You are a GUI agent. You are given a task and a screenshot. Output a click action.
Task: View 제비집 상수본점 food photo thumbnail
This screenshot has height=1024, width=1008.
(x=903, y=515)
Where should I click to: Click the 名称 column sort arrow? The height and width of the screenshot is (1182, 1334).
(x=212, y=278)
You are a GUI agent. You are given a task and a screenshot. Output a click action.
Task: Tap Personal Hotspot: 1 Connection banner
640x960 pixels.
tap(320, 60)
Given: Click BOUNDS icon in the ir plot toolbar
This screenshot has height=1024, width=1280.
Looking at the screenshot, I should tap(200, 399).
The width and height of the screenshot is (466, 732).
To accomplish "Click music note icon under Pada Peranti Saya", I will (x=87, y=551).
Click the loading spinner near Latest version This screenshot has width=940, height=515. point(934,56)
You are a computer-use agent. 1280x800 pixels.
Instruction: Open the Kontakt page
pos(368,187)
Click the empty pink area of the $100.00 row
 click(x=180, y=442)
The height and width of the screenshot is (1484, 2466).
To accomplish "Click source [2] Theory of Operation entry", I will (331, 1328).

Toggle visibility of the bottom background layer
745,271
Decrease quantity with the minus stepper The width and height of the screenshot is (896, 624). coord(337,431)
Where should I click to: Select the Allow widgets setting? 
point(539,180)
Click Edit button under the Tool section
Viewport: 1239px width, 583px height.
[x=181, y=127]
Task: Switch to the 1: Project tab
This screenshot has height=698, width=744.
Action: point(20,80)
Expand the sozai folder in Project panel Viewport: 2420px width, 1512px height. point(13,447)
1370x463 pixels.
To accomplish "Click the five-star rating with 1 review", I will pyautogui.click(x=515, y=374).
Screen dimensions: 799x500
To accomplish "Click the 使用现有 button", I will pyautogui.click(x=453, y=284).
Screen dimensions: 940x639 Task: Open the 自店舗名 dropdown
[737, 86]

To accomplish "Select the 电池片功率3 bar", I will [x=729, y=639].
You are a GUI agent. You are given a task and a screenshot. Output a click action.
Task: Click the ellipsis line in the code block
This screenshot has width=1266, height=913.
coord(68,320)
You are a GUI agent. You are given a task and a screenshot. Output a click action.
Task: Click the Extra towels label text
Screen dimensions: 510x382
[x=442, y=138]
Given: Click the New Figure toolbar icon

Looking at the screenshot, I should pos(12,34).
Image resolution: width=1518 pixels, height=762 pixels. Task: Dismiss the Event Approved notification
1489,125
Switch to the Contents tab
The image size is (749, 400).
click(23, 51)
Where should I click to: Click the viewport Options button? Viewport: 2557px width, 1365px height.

----------------

**Exercise:**
Convert the items above into a JSON list of strings with one string per line, leaving out blank lines.

**Exercise solution:**
[
  "You are a GUI agent. You are given a task and a screenshot. Output a click action.",
  "Task: View 제비집 상수본점 food photo thumbnail",
  "This screenshot has height=1024, width=1008.",
  "(x=903, y=515)",
  "Where should I click to: Click the 名称 column sort arrow? The height and width of the screenshot is (1182, 1334).",
  "(x=212, y=278)",
  "You are a GUI agent. You are given a task and a screenshot. Output a click action.",
  "Task: Tap Personal Hotspot: 1 Connection banner",
  "640x960 pixels.",
  "tap(320, 60)",
  "Given: Click BOUNDS icon in the ir plot toolbar",
  "This screenshot has height=1024, width=1280.",
  "Looking at the screenshot, I should tap(200, 399).",
  "The width and height of the screenshot is (466, 732).",
  "To accomplish \"Click music note icon under Pada Peranti Saya\", I will (x=87, y=551).",
  "Click the loading spinner near Latest version This screenshot has width=940, height=515. point(934,56)",
  "You are a computer-use agent. 1280x800 pixels.",
  "Instruction: Open the Kontakt page",
  "pos(368,187)",
  "Click the empty pink area of the $100.00 row",
  " click(x=180, y=442)",
  "The height and width of the screenshot is (1484, 2466).",
  "To accomplish \"Click source [2] Theory of Operation entry\", I will (331, 1328).",
  "Toggle visibility of the bottom background layer",
  "745,271",
  "Decrease quantity with the minus stepper The width and height of the screenshot is (896, 624). coord(337,431)",
  "Where should I click to: Select the Allow widgets setting? ",
  "point(539,180)",
  "Click Edit button under the Tool section",
  "Viewport: 1239px width, 583px height.",
  "[x=181, y=127]",
  "Task: Switch to the 1: Project tab",
  "This screenshot has height=698, width=744.",
  "Action: point(20,80)",
  "Expand the sozai folder in Project panel Viewport: 2420px width, 1512px height. point(13,447)",
  "1370x463 pixels.",
  "To accomplish \"Click the five-star rating with 1 review\", I will pyautogui.click(x=515, y=374).",
  "Screen dimensions: 799x500",
  "To accomplish \"Click the 使用现有 button\", I will pyautogui.click(x=453, y=284).",
  "Screen dimensions: 940x639 Task: Open the 自店舗名 dropdown",
  "[737, 86]",
  "To accomplish \"Select the 电池片功率3 bar\", I will [x=729, y=639].",
  "You are a GUI agent. You are given a task and a screenshot. Output a click action.",
  "Task: Click the ellipsis line in the code block",
  "This screenshot has width=1266, height=913.",
  "coord(68,320)",
  "You are a GUI agent. You are given a task and a screenshot. Output a click action.",
  "Task: Click the Extra towels label text",
  "Screen dimensions: 510x382",
  "[x=442, y=138]",
  "Given: Click the New Figure toolbar icon",
  "Looking at the screenshot, I should pos(12,34).",
  "Image resolution: width=1518 pixels, height=762 pixels. Task: Dismiss the Event Approved notification",
  "1489,125",
  "Switch to the Contents tab",
  "The image size is (749, 400).",
  "click(23, 51)",
  "Where should I click to: Click the viewport Options button? Viewport: 2557px width, 1365px height."
]